Paul (Joel Edgerton), Sarah (Carmen Ejogo), and Travis (Kelvin Harrison, Jr.) live in a large house in the woods. They’re all alone now that they’ve just, quite literally, put Sarah’s father out to pasture after he fell victim to the virus that has apparently taken over the country. Their home is boarded up and secluded, so you’d forgive newcomer Will (Christopher Abbott) for believing it’s abandoned. Paul catches him trying to steal food and water, ties him to a tree, and interrogates him over two days. Paul’s first fear is that Will has exposed his family to the virus, but Will claims that he and his family aren’t sick and that he’s just trying to provide for his wife Kim (Riley Keough) and son Andrew (Griffin Robert Faulkner). As Paul takes Will back to his wife and son, the two are attacked. Fending off their attackers, the two form a bond, and Paul invites Will and his family to move in with them. The two families get on well together, but their peaceful commune is soon torn apart by paranoia, fear, and greed.

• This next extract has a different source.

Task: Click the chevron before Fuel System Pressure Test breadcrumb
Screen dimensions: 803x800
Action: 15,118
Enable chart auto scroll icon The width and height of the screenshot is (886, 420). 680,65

Written and directed by Trey Edward Shults, what It Comes at Night lacks in the jump scares that satisfy horror fans, it makes up for with terrifying, subjective cinematography. Most of the traditional horror sequences in the film are channeled, primarily, through Travis’ insomnia, which adds an interesting narrative twist to the film. As viewers, we’re never quite sure if his nighttime horrors are real or if they’re illusions fueled by Paul and Sarah’s paranoia. By the end of the film, we’re left with questions about the rest of their experience. Did Sarah’s father fall victim to the virus or was it something else altogether…and not even contagious?

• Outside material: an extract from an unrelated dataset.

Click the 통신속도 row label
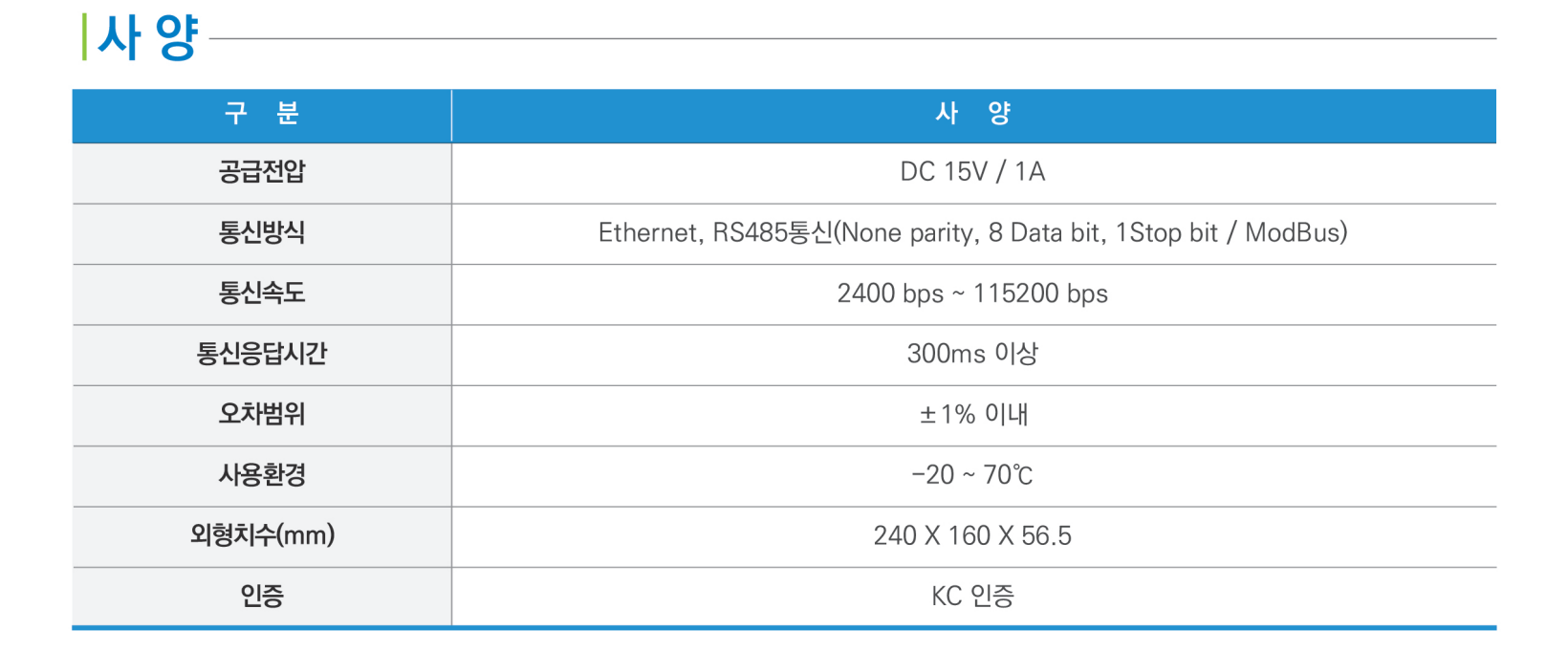Image resolution: width=1568 pixels, height=652 pixels. [x=262, y=293]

It Comes at Night reveals the dangers inherent in viewing existence, culture, society as a zero sum game. Think of Paul and his family as group of people (Americans or Europeans, for example) and Will and his family as refugees, and you basically have a vision of our current global crisis. Cast the house and its provisions as healthcare or some other contested human right (or “privilege”), and you have a vision of conservative America in which paranoia, fear, and greed are far more real–and terrifying–than the perceived “monsters” outside our door.
It Comes at Night (91 mins.) is rated R for violence, disturbing images, and language and is in theaters everywhere tonight.